Accourding documentation ( 
http://www.gnu.org/software/tar/manual/html_section/recurse.html ):

$ tar -cf jams.tar --no-recursion grape --recursion grape/concord
creates an archive with one entry for ‘grape’, and the recursive contents of 
‘grape/concord’, but no entries under ‘grape’ other than ‘grape/concord’.

My test with directory grape contains subdir "concord", "aa", "zz":

# tar -cf jams.tar --no-recursion grape --recursion grape/concord && tar --list 
-f jams.tar 
grape/
grape/zz/
grape/zz/11/
grape/bb
grape/concord/
grape/concord/aa
grape/concord/
grape/concord/aa

Looks like --no-recursion and --recursion just negate each other.
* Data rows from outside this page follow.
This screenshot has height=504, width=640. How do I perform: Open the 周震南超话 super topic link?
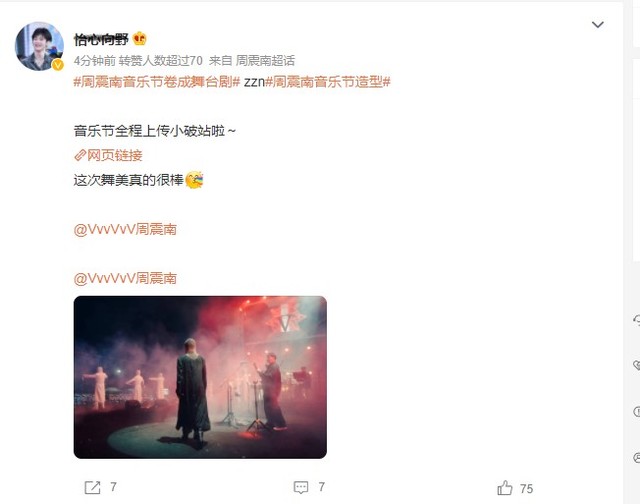[265, 61]
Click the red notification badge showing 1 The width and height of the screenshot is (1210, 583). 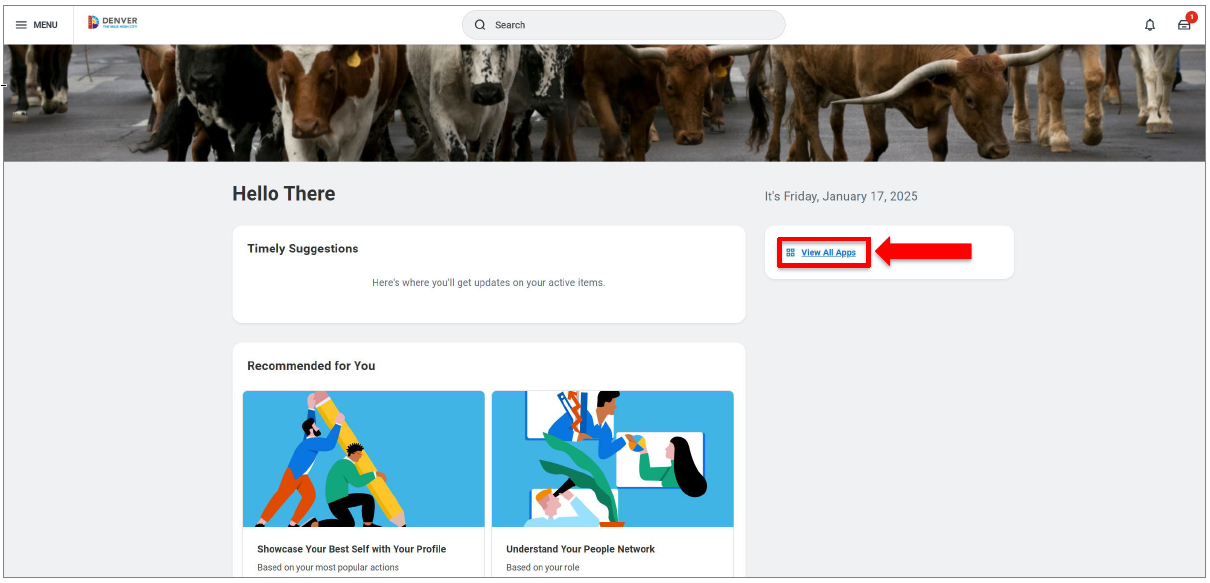tap(1191, 15)
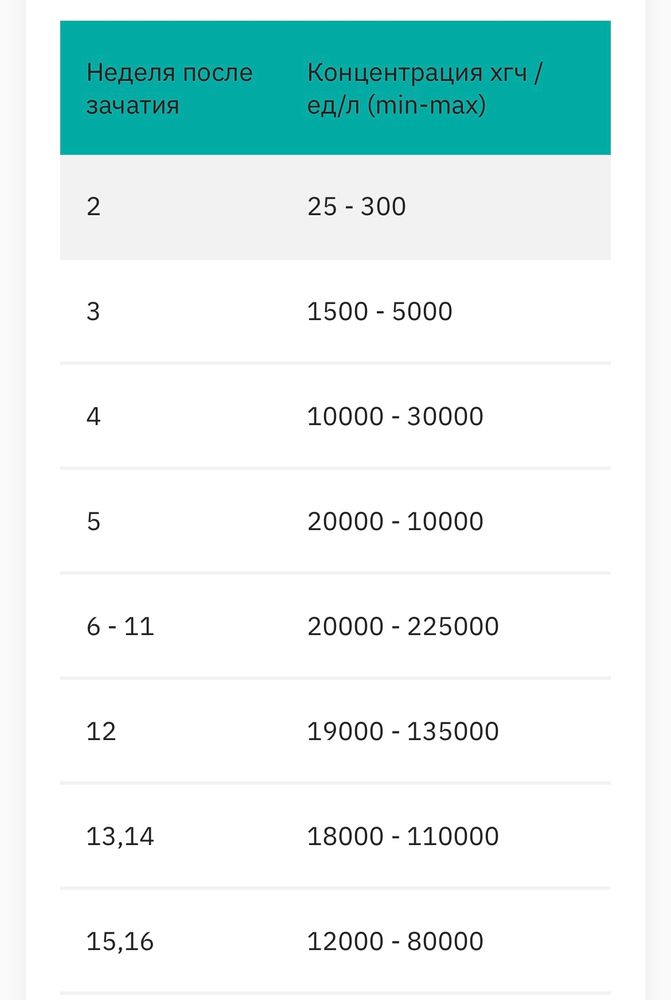Select the week 5 cell in first column
Viewport: 671px width, 1000px height.
pyautogui.click(x=94, y=522)
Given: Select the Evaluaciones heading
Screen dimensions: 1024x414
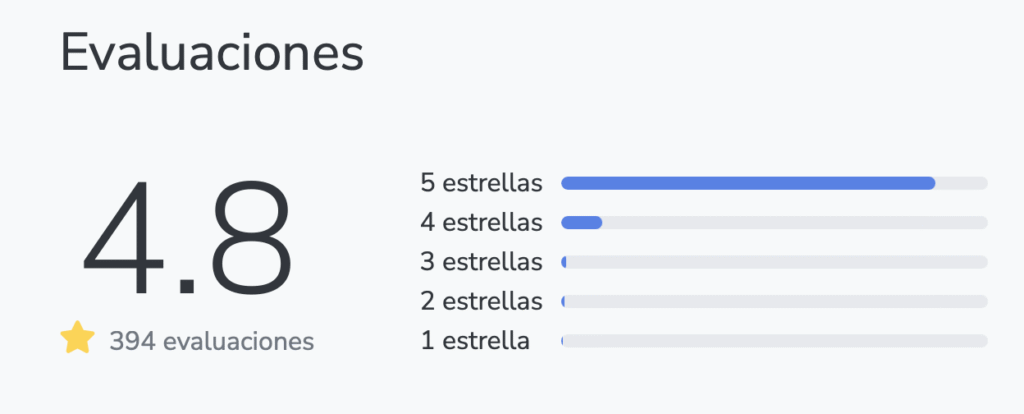Looking at the screenshot, I should click(x=211, y=52).
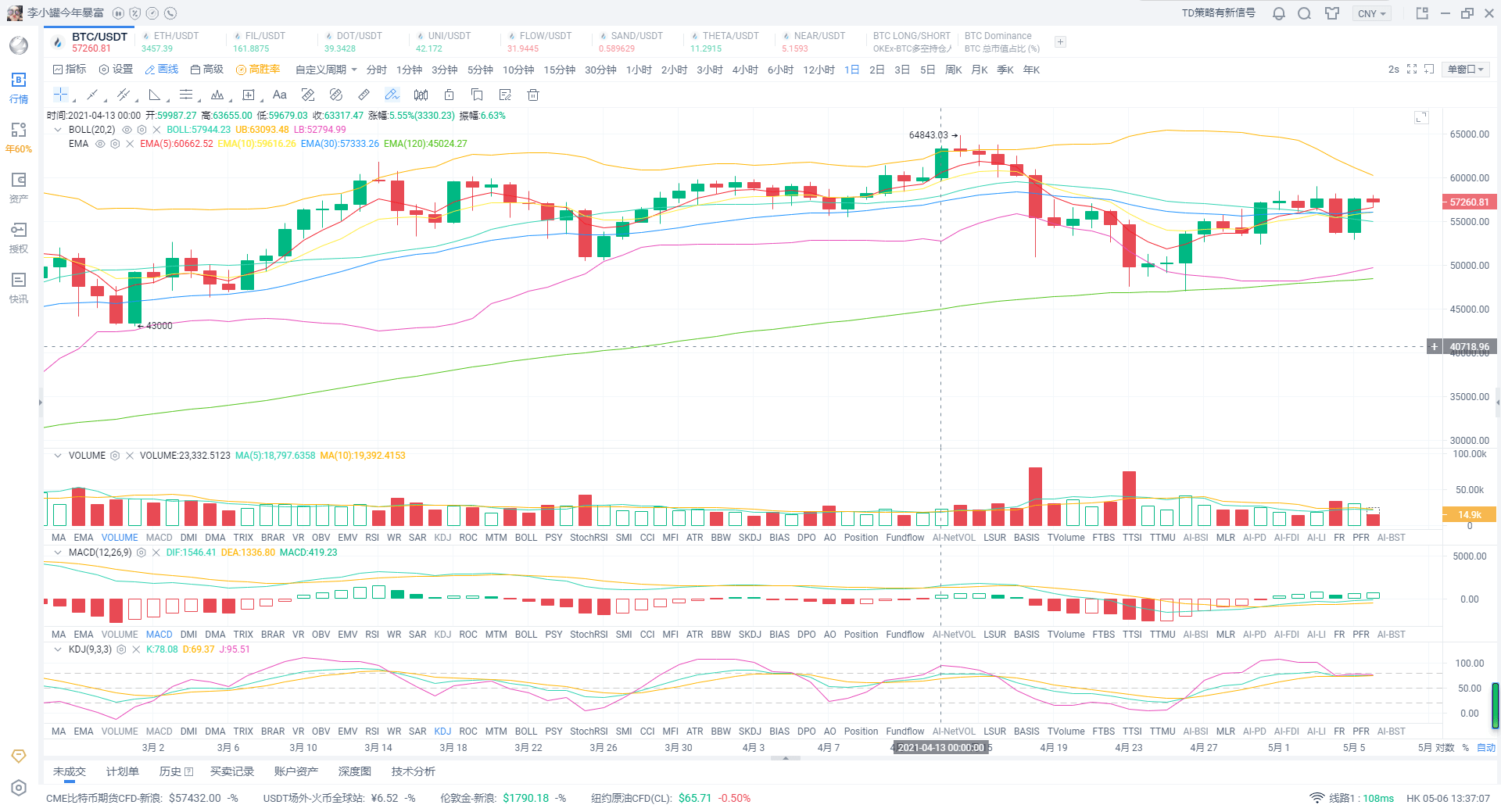
Task: Select the crosshair cursor drawing tool
Action: point(60,95)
More examples: two dirs "aa" and "bb" with file "11" and subdir "zz" in each.
# tar -cf test.tar --no-recursion aa --recursion bb && tar --list -f test.tar 
aa/
aa/zz/
aa/11
bb/
bb/zz/
bb/11

Switching options order:

# tar -cf test.tar --recursion aa --no-recursion bb && tar --list -f test.tar 
aa/
bb/

Is it bug or I shouldn't use --no-recursion and --recursion at same time?